Giant of an NZ we no longer know
Sometimes history, even the relatively recent such as the Great Depression, reads like a foreign country or some kind of parallel universe.
Broadcaster Colin Scrimgeour is a standard figure in any history of 1930s New Zealand, if only for the curious event of how one of his "Man in the Street" broadcasts was jammed. Whether it was the coalition government of Gordon Coates that ordered the jamming has never been clear.
In Scrim, teacher and civil servant William Renwick only lightly touches on the actual jamming, but sets it in context of the life of a bewildering man, a Methodist minister with a giant opinion of himself.
He was a striking pioneer in commercial radio in Auckland and it is here that the Scrim story enters an almost Alice in Wonderland world. Scrim broadcasts were actively censored and monitored by prime ministers, including his saintly hero, Michael Joseph Savage.
Renwick makes a good fist of working his way through the way in which Scrim, heavily pro-Labour and aligned with rebel MP John A Lee, constantly chafed at controls. Renwick is no devotee of Scrim, and he hints that he suffered more than just an average media ego – that there was a megalomania verging on the sheer lunatic at times.

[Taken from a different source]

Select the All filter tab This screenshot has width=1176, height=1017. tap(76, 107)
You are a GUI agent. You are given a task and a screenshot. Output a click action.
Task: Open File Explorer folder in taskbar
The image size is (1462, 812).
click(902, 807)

"A career in broadcasting which began with such great promise came to an untimely end through his domineering personality," he writes.
Much of it plays in Auckland, but a city so very unlike the one we now know.
Scrimgeour was huge in his day – his call to action on various political issues could fill the city's biggest halls. But when he was gone, he was very quickly forgotten, except by those closest to controversies.
One of the problems with political high-fliers is that they exist and are noted in a very narrow time-frame, unless they do something exceptional.
Scrim was an undoubtedly significant figure in New Zealand's 20th century political history. Renwick has neatly summed him up while leaving it plain that his New Zealand has disappeared into a black hole.